Taman Safari Indonesia Bantah Keterlibatan dalam Dugaan Pelanggaran HAM di Sirkus OCI
Taman Safari Indonesia (TSI) dengan tegas membantah tuduhan keterlibatan dalam dugaan pelanggaran Hak Asasi Manusia (HAM) yang dikaitkan dengan Oriental Circus Indonesia (OCI). Pihak TSI menyatakan bahwa mereka tidak memiliki hubungan hukum maupun operasional dengan sirkus tersebut dan menyayangkan upaya pencemaran nama baik yang dialamatkan kepada mereka.
Menurut keterangan Legal & Corporate Secretary TSI, Bara Tamardi Kusno, TSI dan OCI adalah dua entitas bisnis yang sepenuhnya terpisah. OCI telah berdiri sejak tahun 1967 dan berhenti beroperasi pada tahun 1997. Sementara itu, TSI baru didirikan pada tahun 1981 dan hingga saat ini fokus pada bidang konservasi satwa. Tidak ada kerjasama bisnis atau hubungan operasional yang pernah terjalin antara kedua perusahaan ini.
Kesalahpahaman di masyarakat diduga muncul karena adanya figur Tony Sumampau yang pernah terlibat dalam kedua entitas tersebut. Namun, Bara menegaskan bahwa kesamaan pemilik atau keluarga tidak secara otomatis menghubungkan dua perusahaan secara hukum. Ia mencontohkan kasus Matahari Department Store dan Bank Nobu yang dimiliki oleh keluarga yang sama tetapi beroperasi sebagai entitas bisnis yang independen.
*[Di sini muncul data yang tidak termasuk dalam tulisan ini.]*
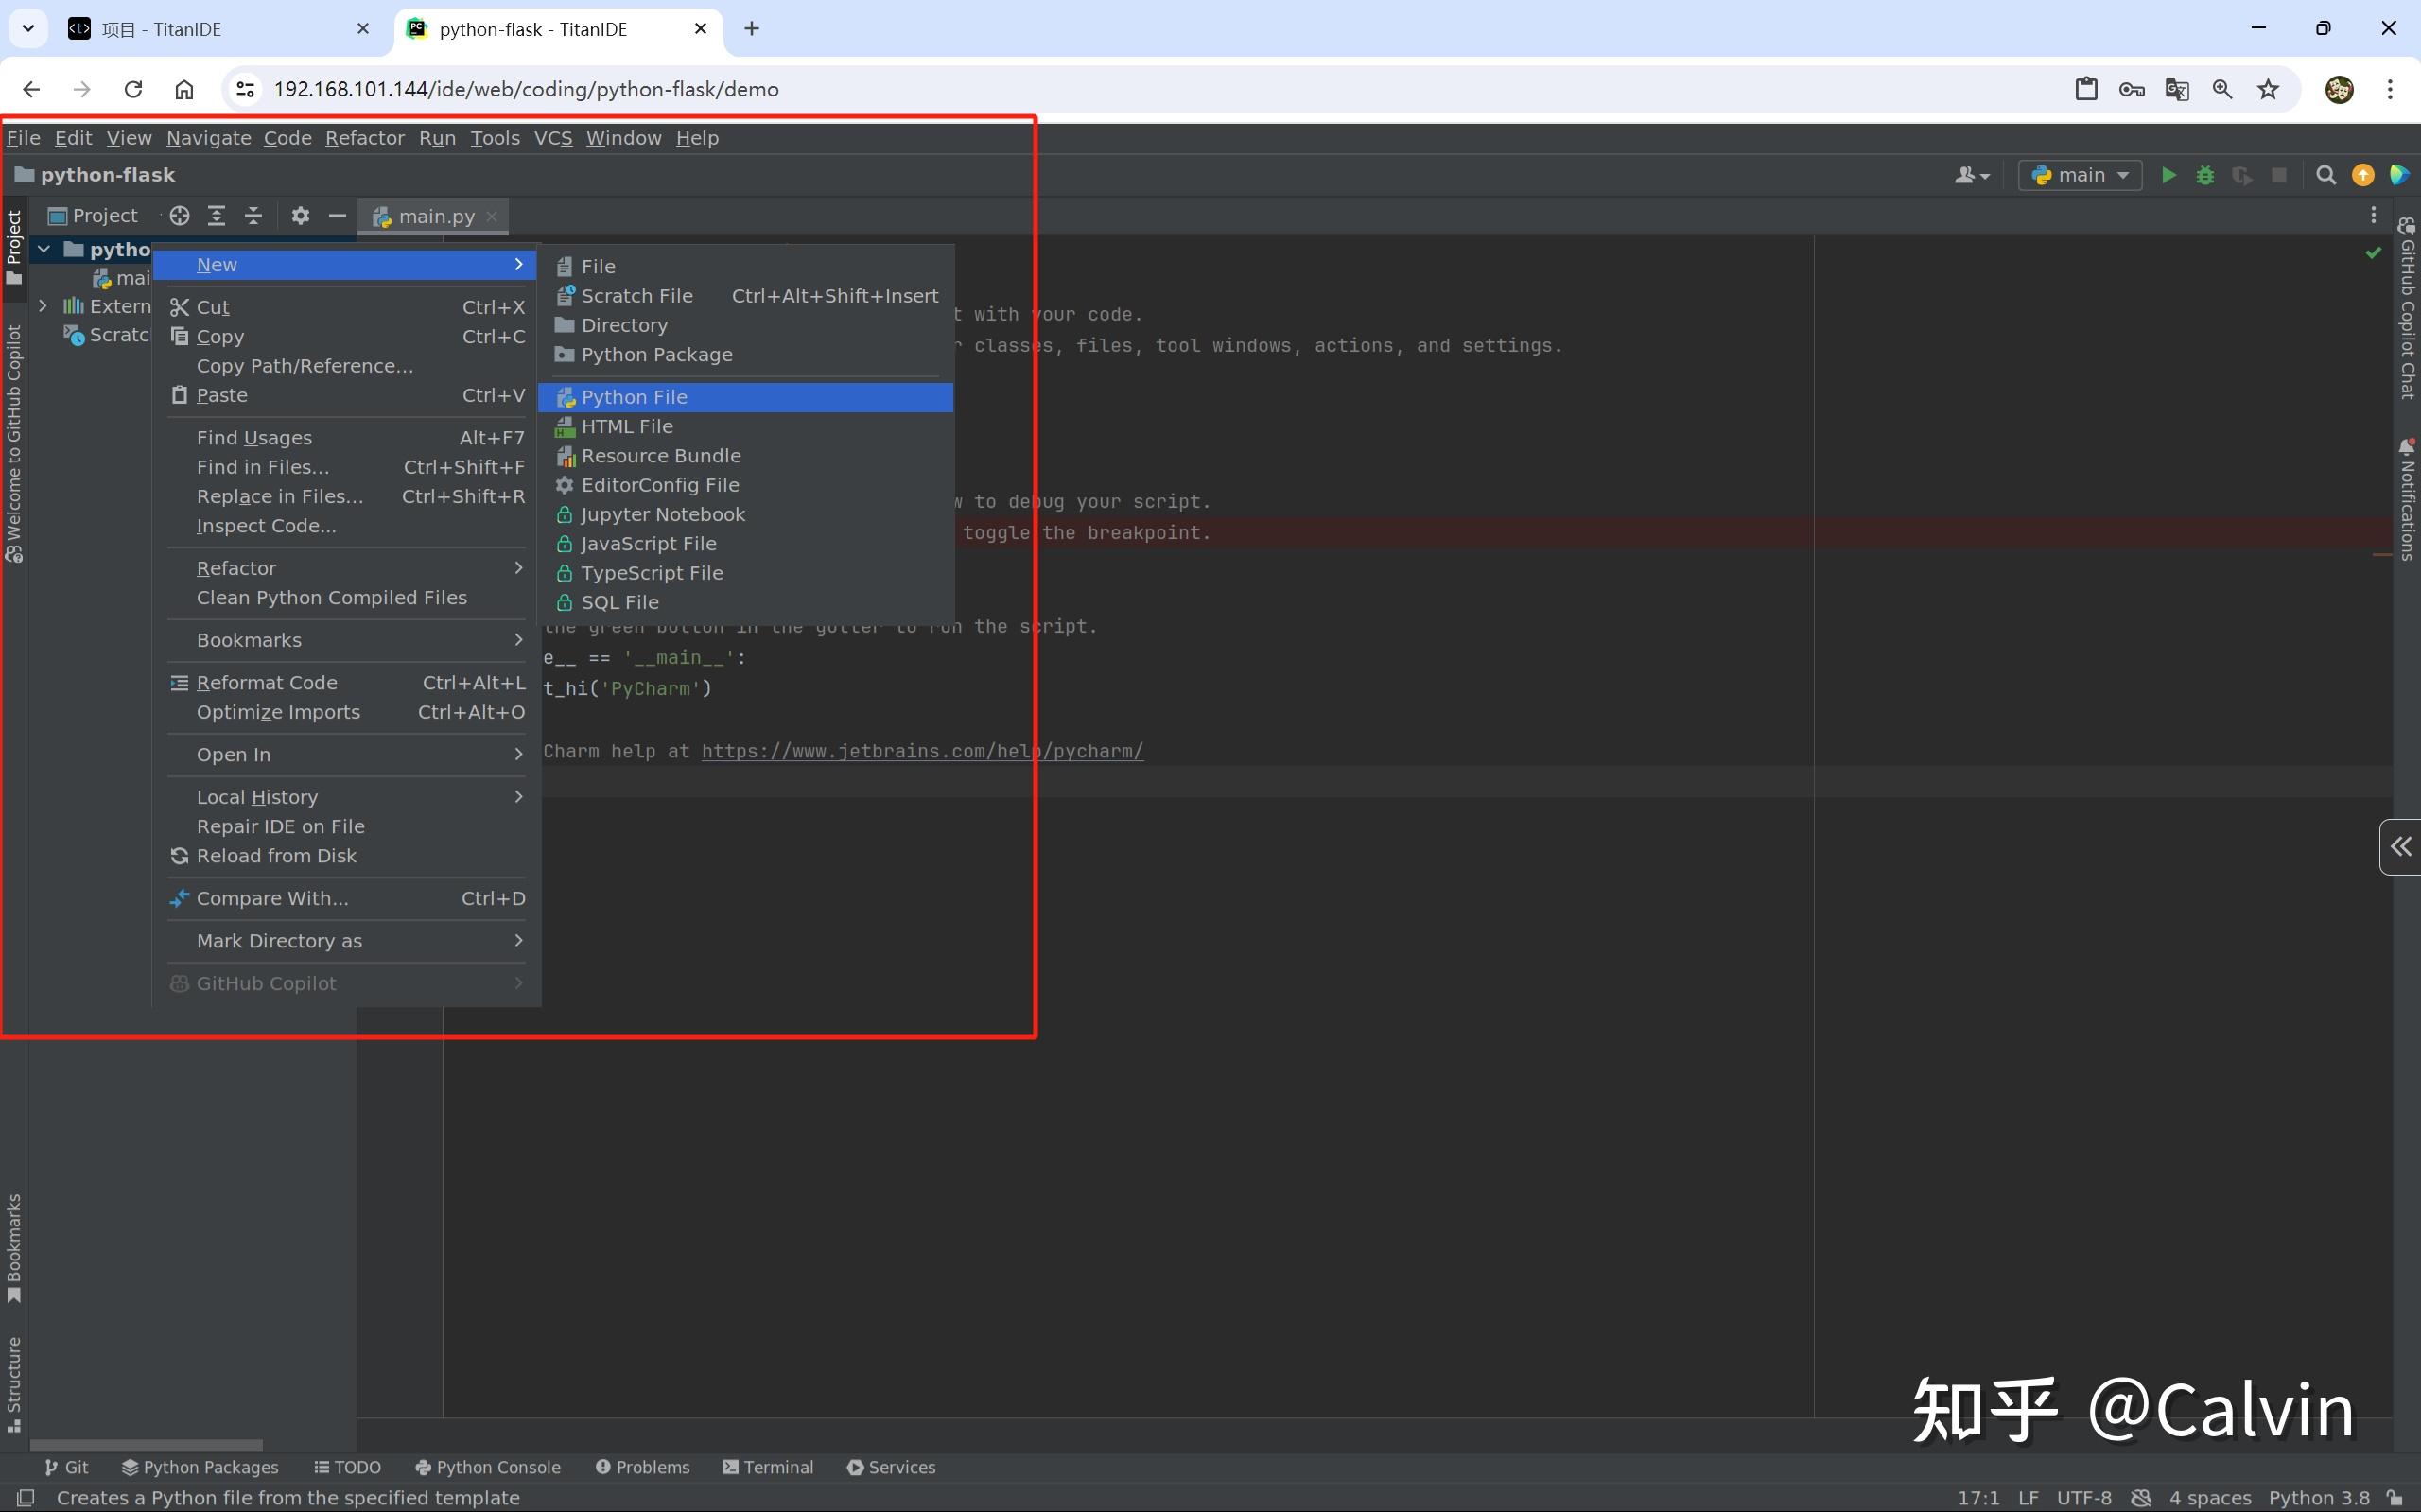Open the Terminal tool window
The width and height of the screenshot is (2421, 1512).
pos(768,1467)
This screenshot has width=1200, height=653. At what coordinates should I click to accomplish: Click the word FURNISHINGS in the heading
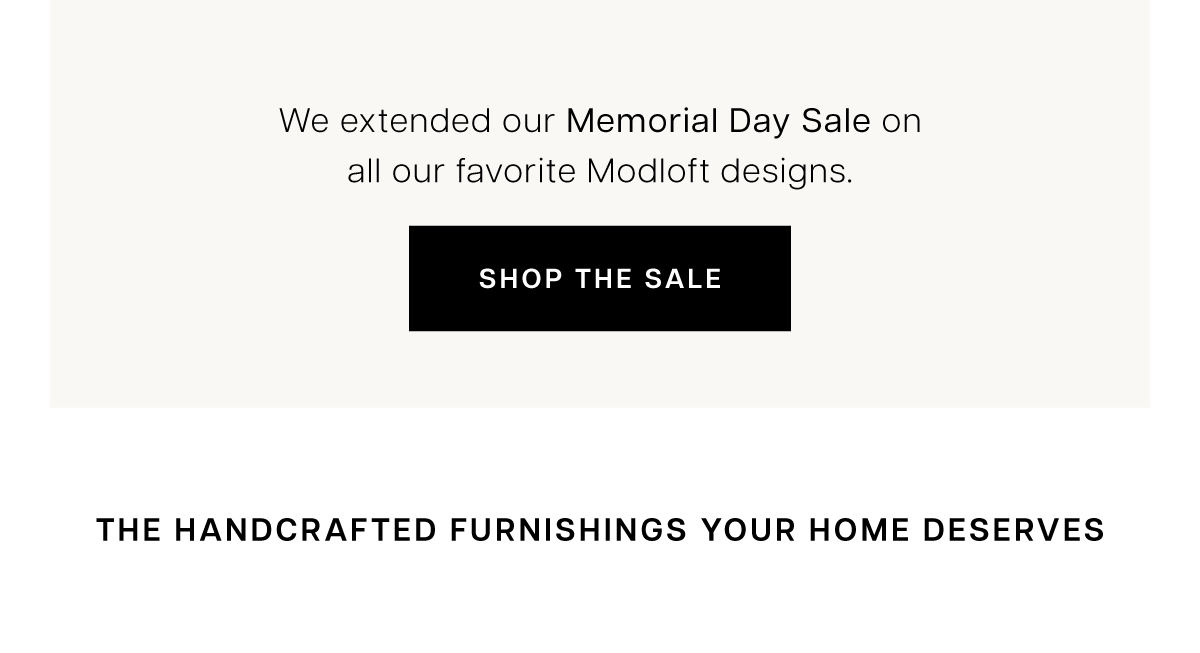569,530
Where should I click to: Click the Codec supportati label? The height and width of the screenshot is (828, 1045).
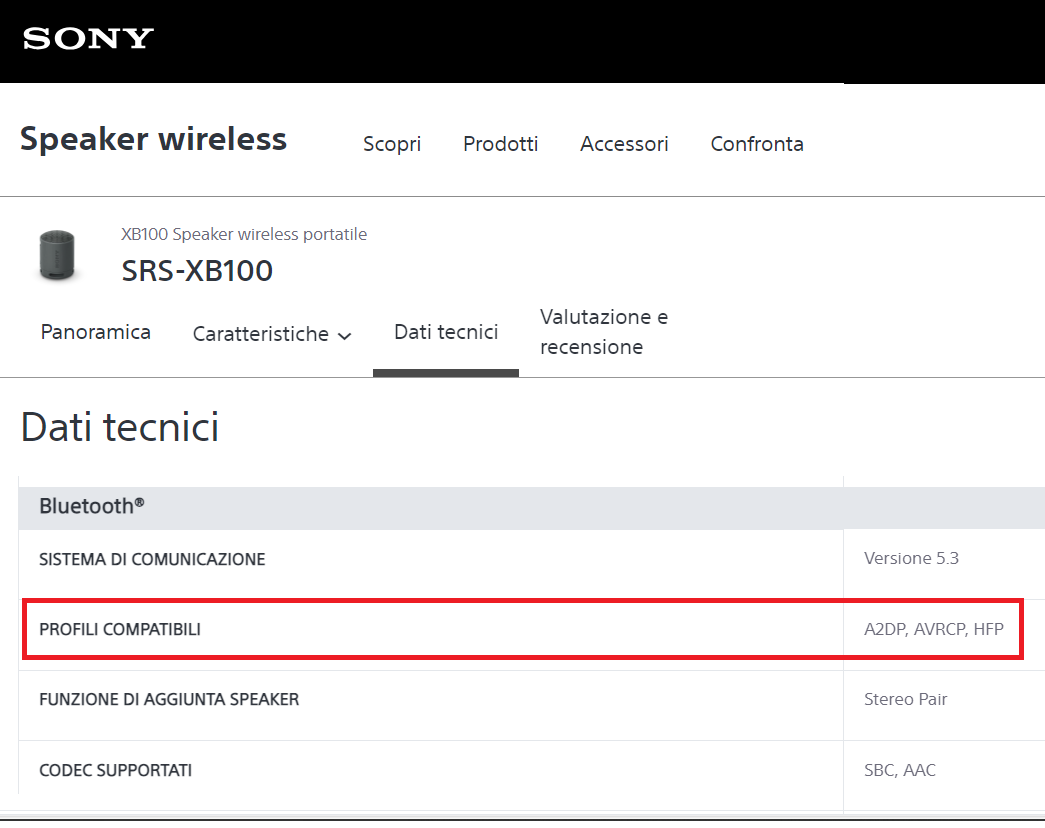[115, 770]
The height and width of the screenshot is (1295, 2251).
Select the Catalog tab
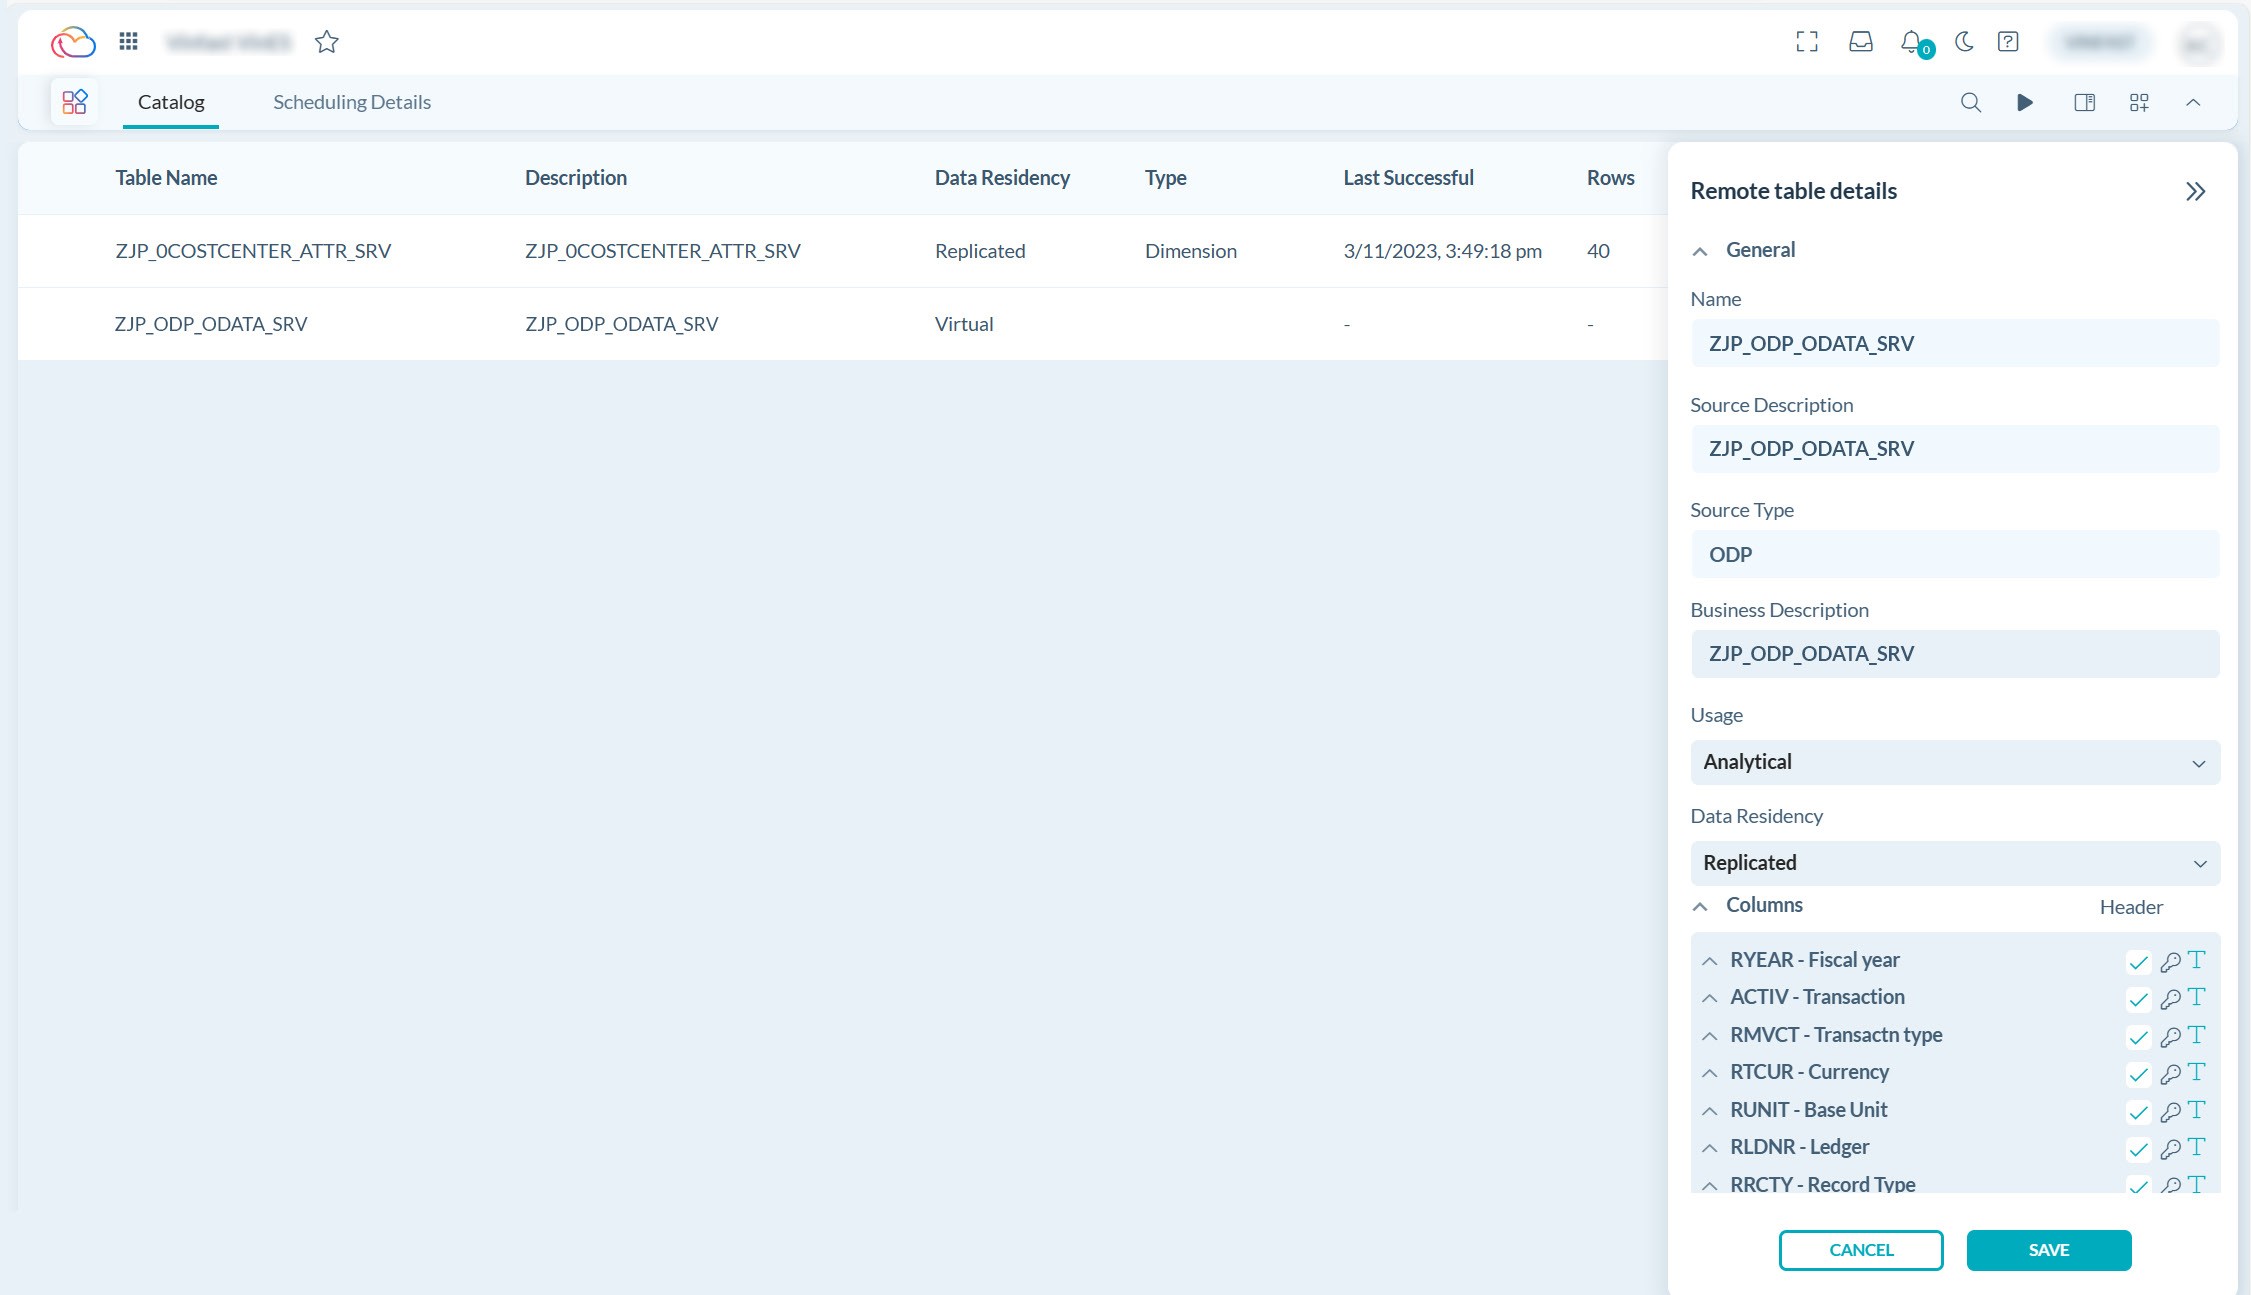pos(170,101)
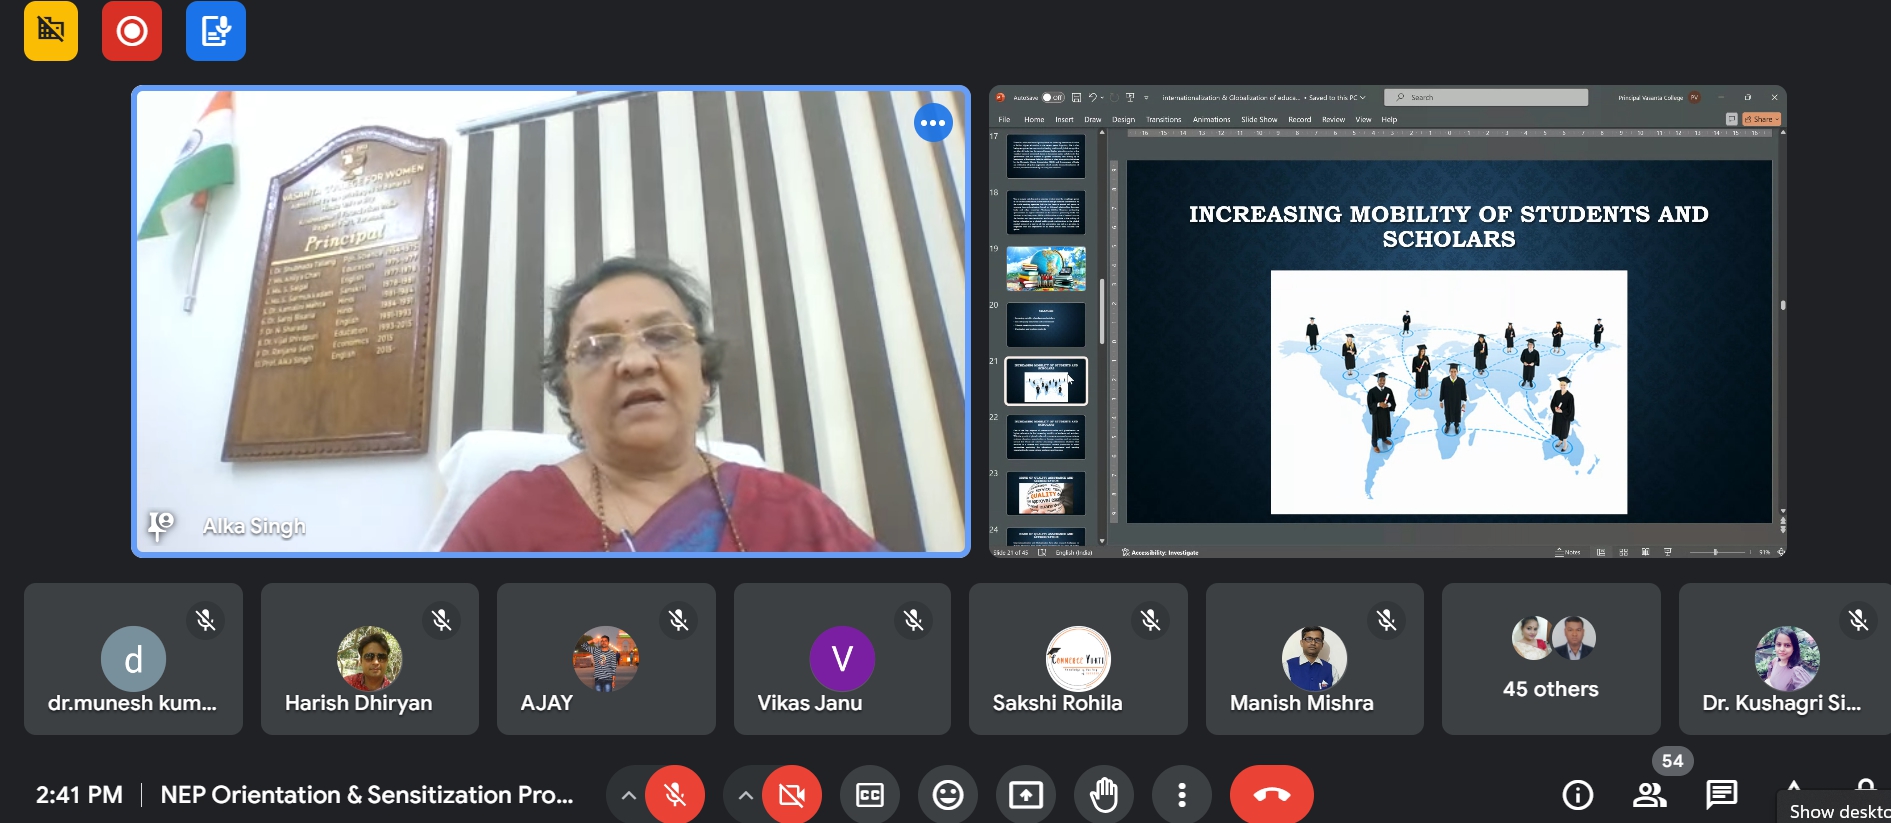Click the Present now screen share button
This screenshot has height=823, width=1891.
1025,795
Bahkan, pertunjukan sirkus OCI tidak pernah diselenggarakan di kawasan Taman Safari. Hal ini semakin mempertegas bahwa tidak ada keterkaitan antara kedua perusahaan tersebut.
Somasi Rp 3,1 Miliar yang Tidak Berdasar
TSI mengungkapkan bahwa mereka sempat menerima somasi dari kuasa hukum delapan orang yang mengaku sebagai mantan anak-anak sirkus. Somasi tersebut menuntut kompensasi senilai Rp 3,1 miliar. Namun, pihak TSI tidak menemukan bukti keterlibatan langsung mereka dalam aktivitas sirkus OCI.
Setelah melakukan penelusuran, TSI tidak menemukan catatan bahwa para penggugat pernah menjadi karyawan mereka. TSI pun telah membalas somasi tersebut secara resmi, menyatakan bahwa mereka tidak bertanggung jawab atas kasus tersebut.
Saat ini, TSI sedang mempertimbangkan langkah hukum untuk melindungi reputasi perusahaan yang merasa dirugikan oleh tuduhan yang tidak berdasar ini.
Klarifikasi dari Pihak OCI
Tony Sumampau, yang disebut-sebut sebagai sosok di balik OCI, juga memberikan klarifikasinya terkait tuduhan pelanggaran HAM. Ia menyatakan bahwa tuduhan tersebut merupakan distorsi informasi dan tidak berdasar.
Tony mengungkapkan bahwa pada tahun 1997, OCI pernah diperiksa oleh Komnas HAM terkait laporan perlakuan terhadap anak-anak sirkus. Namun, pihak OCI langsung bekerja sama dengan Komnas HAM dan menjalankan seluruh rekomendasi yang diberikan. Ia mengklaim bahwa semua anak yang terlibat dalam sirkus diberikan pendidikan formal dengan menyewa guru dan mendirikan kelas. Bahkan, Komnas HAM memberikan sertifikasi pada saat itu.
Ia menyayangkan tudingan serius yang dilayangkan oleh mantan anak didiknya. Ia menganggap bahwa tindakan yang dituduhkan kepada OCI sangat tidak masuk akal dan tidak manusiawi. Tony menduga bahwa ada pihak ketiga yang memprovokasi para mantan anak didiknya untuk melayangkan tuduhan tersebut.
OCI sendiri telah berhenti beroperasi sejak awal tahun 2000-an karena berbagai kendala, termasuk kesulitan mendapatkan lokasi pertunjukan dan perubahan tren hiburan masyarakat.
Imbauan TSI kepada Masyarakat
Pihak TSI mengimbau masyarakat untuk tidak mencampuradukkan nama besar lembaga konservasi satwa dengan sirkus yang sudah tidak beroperasi selama lebih dari dua dekade. Jika ingin menelusuri akar masalah, sebaiknya klarifikasi langsung diajukan kepada pihak OCI. TSI menegaskan bahwa mereka sedang mengumpulkan bukti-bukti untuk tindakan hukum jika diperlukan karena nama dan reputasi mereka telah dicatut dan dirugikan.